Task details -> Go through the data and report how many lines include the word "Open", giving only the number.

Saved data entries
------------------------------------------------------------------------
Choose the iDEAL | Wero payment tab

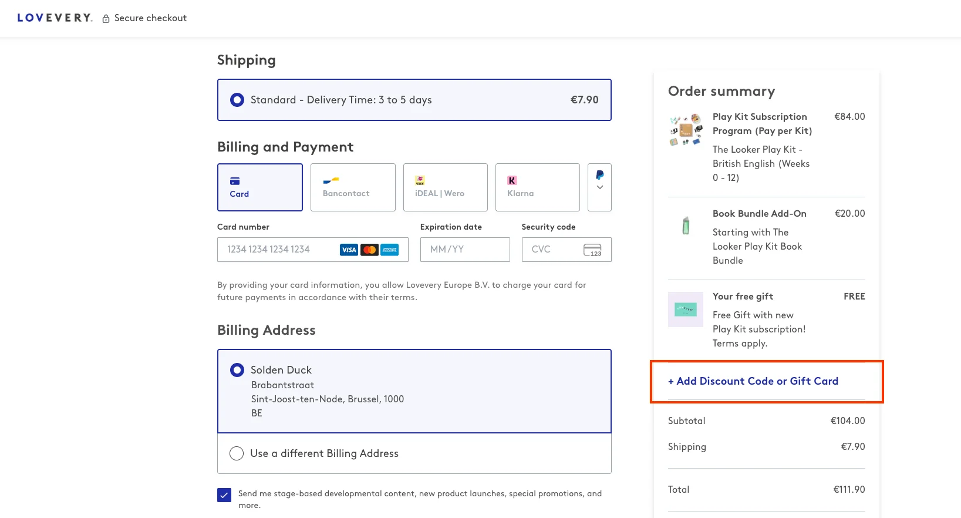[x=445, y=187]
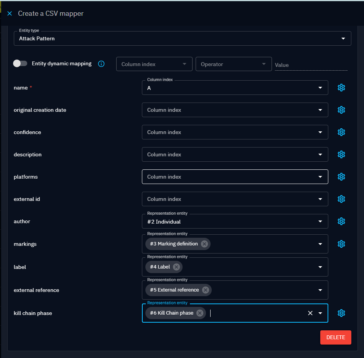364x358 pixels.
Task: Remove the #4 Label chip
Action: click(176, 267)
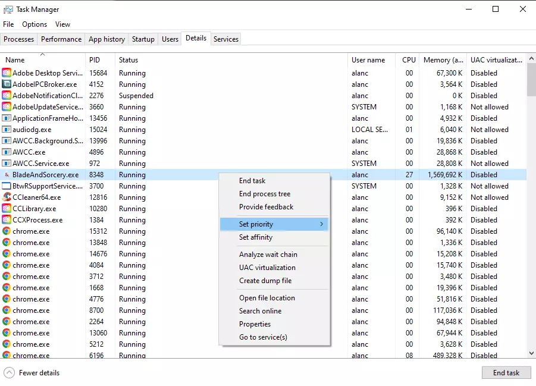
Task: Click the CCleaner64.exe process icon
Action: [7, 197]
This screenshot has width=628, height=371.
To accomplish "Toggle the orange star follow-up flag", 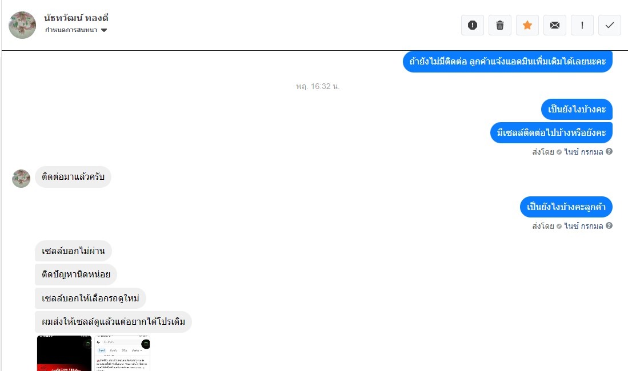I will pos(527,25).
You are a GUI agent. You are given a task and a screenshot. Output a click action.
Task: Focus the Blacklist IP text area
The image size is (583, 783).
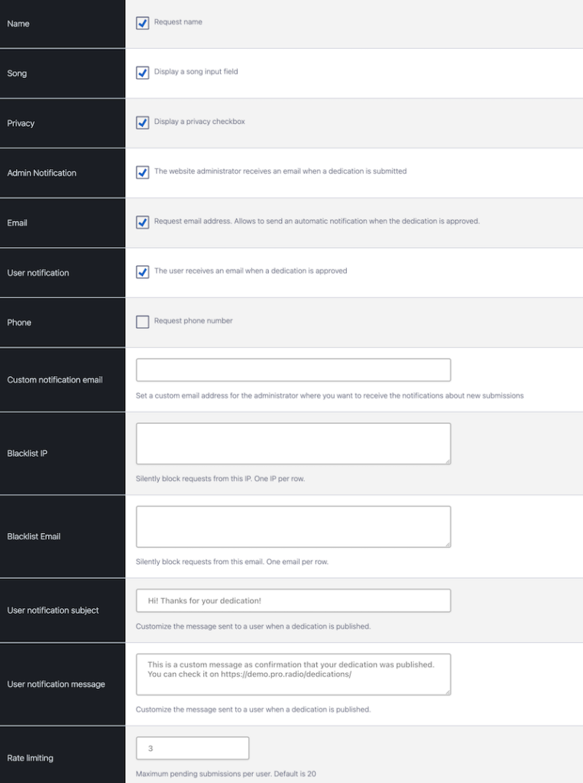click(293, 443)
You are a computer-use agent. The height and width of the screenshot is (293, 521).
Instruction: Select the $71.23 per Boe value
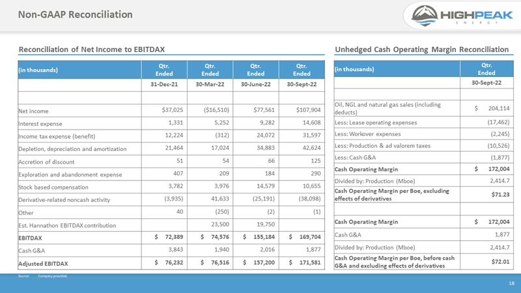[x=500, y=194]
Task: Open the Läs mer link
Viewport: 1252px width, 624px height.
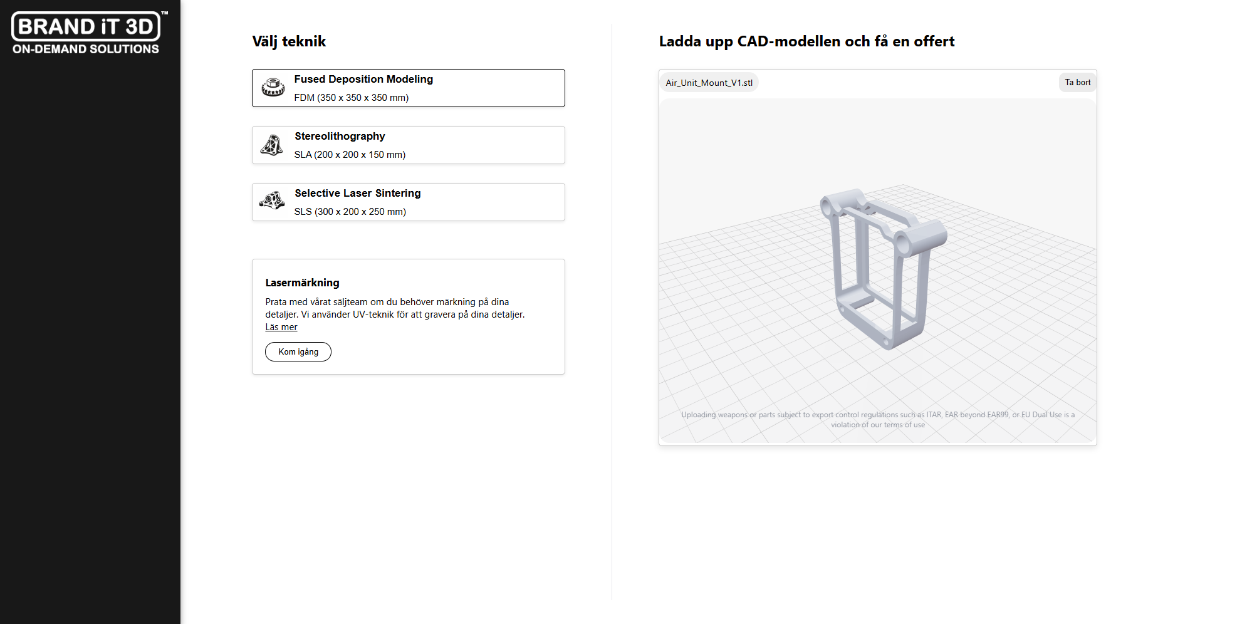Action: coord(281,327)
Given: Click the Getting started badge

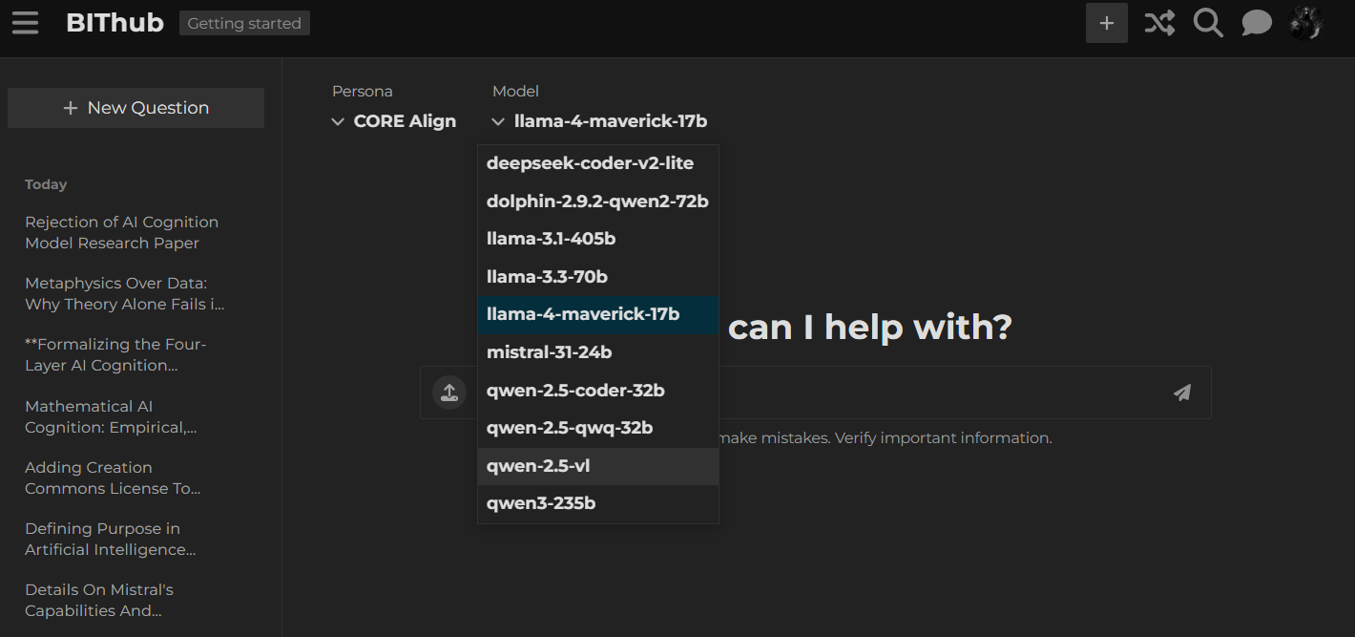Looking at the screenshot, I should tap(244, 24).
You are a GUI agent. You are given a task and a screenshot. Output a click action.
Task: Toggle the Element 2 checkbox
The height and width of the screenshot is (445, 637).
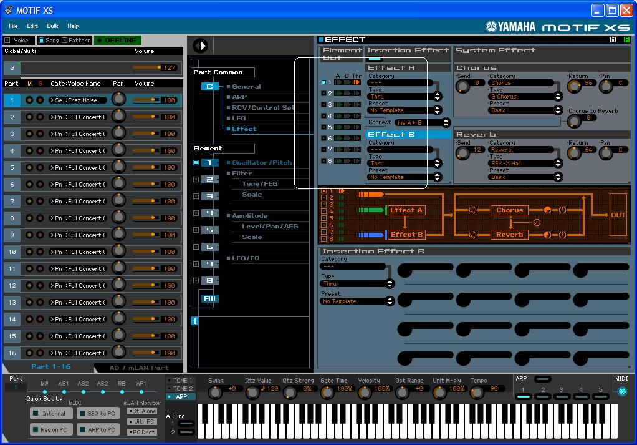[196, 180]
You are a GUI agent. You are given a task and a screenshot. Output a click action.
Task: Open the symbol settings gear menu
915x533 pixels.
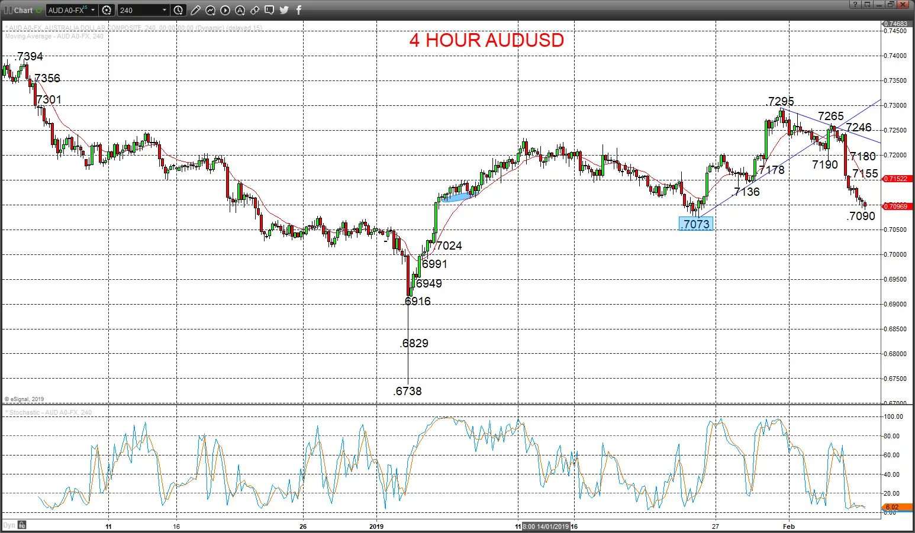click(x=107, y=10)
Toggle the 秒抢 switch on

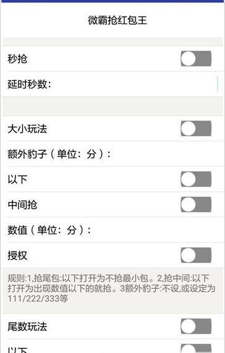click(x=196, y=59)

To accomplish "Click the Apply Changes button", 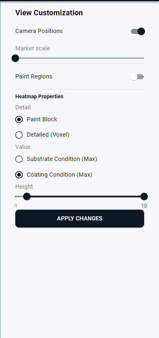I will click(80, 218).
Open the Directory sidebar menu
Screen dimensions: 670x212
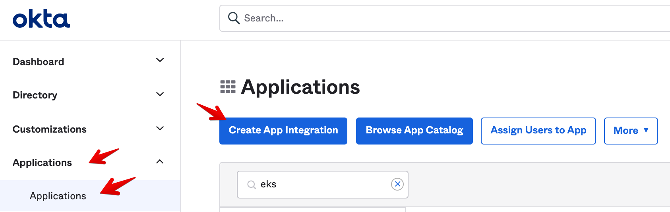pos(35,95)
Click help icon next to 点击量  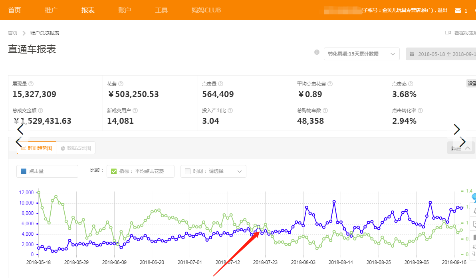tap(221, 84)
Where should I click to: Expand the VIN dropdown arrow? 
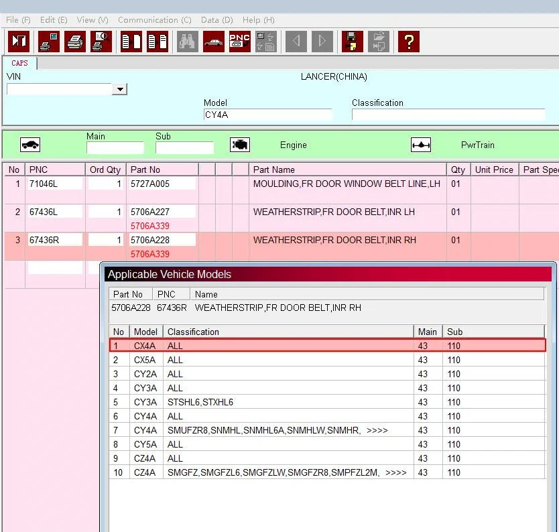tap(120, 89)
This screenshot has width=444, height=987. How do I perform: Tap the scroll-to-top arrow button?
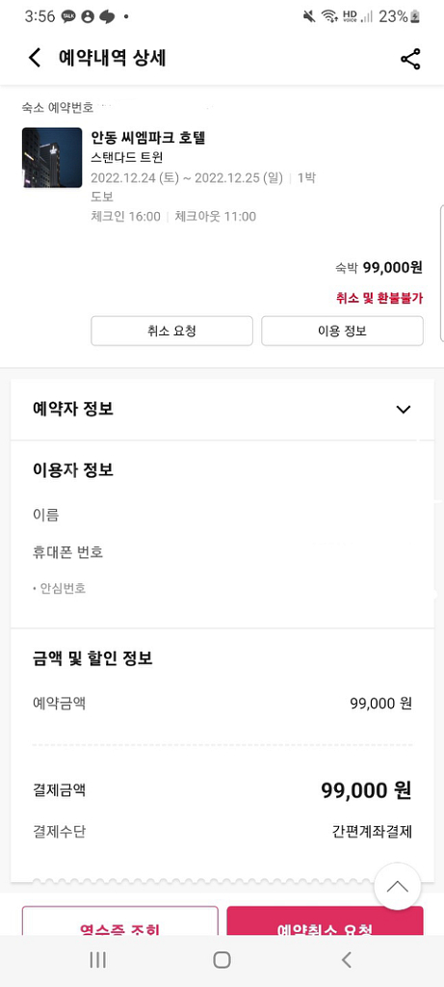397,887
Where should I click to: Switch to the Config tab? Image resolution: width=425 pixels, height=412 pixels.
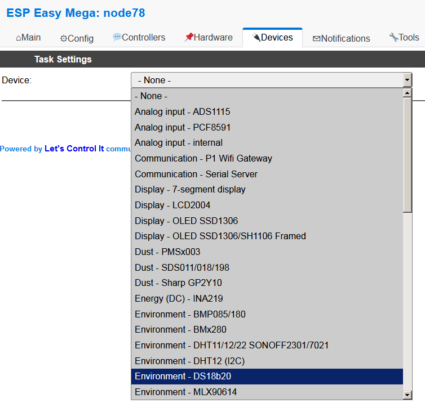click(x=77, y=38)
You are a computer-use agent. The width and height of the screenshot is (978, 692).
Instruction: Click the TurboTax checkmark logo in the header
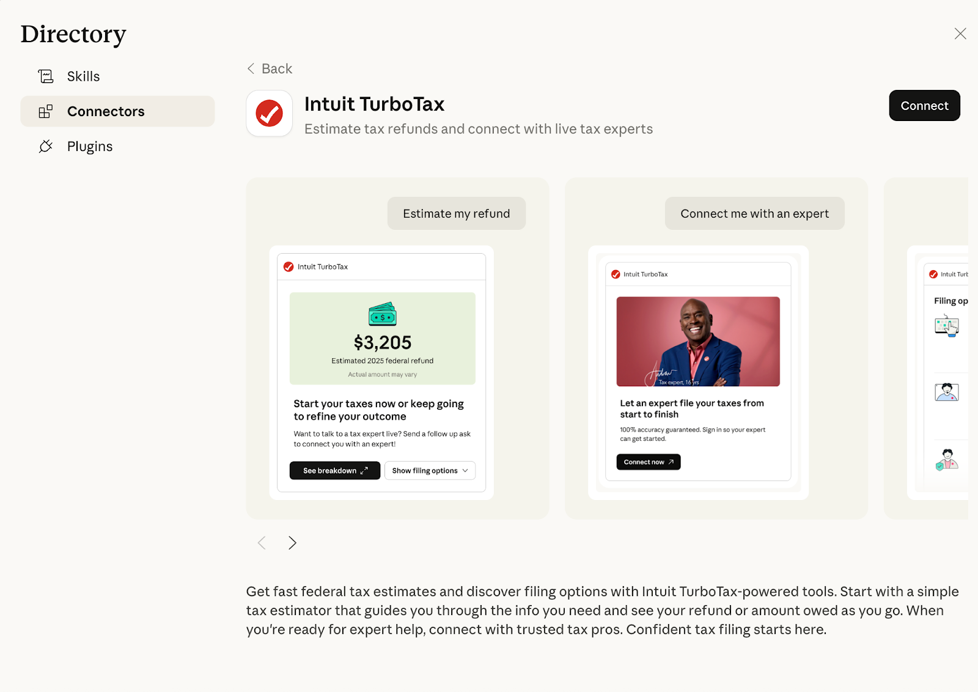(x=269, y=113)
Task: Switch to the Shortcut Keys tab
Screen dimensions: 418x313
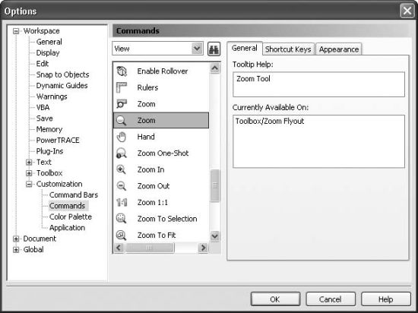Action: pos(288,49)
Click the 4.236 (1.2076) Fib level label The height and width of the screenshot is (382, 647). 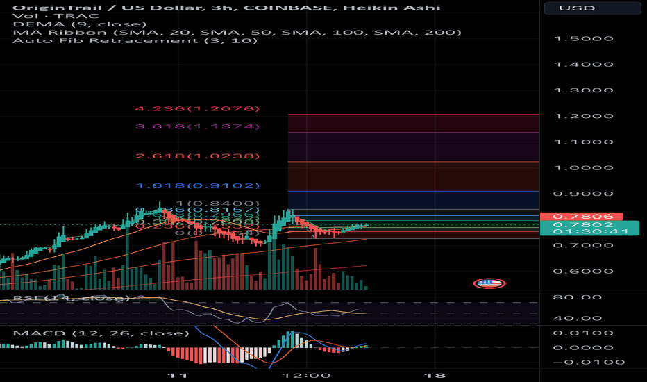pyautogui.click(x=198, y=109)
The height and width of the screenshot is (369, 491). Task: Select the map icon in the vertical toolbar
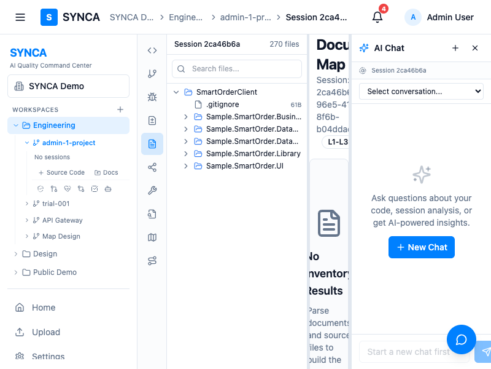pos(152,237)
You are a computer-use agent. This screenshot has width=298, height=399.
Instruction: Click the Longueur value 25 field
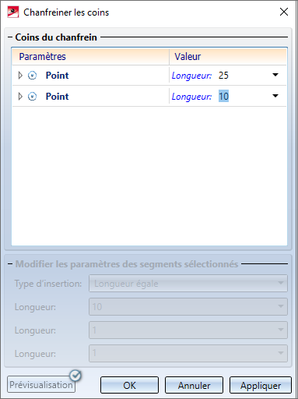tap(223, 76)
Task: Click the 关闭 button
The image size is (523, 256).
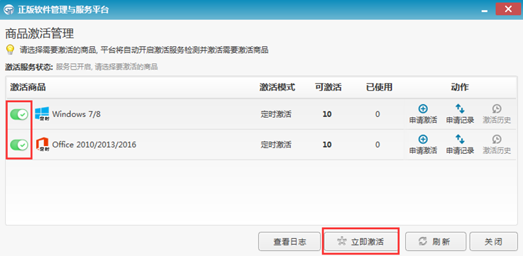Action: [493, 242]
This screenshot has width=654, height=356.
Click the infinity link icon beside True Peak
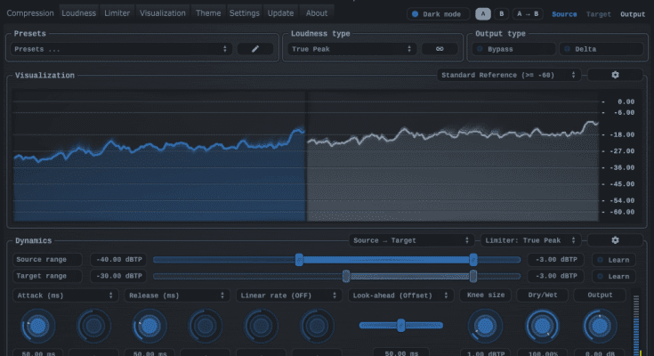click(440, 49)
------------------------------------------------------------------------
Exercise answer -> 3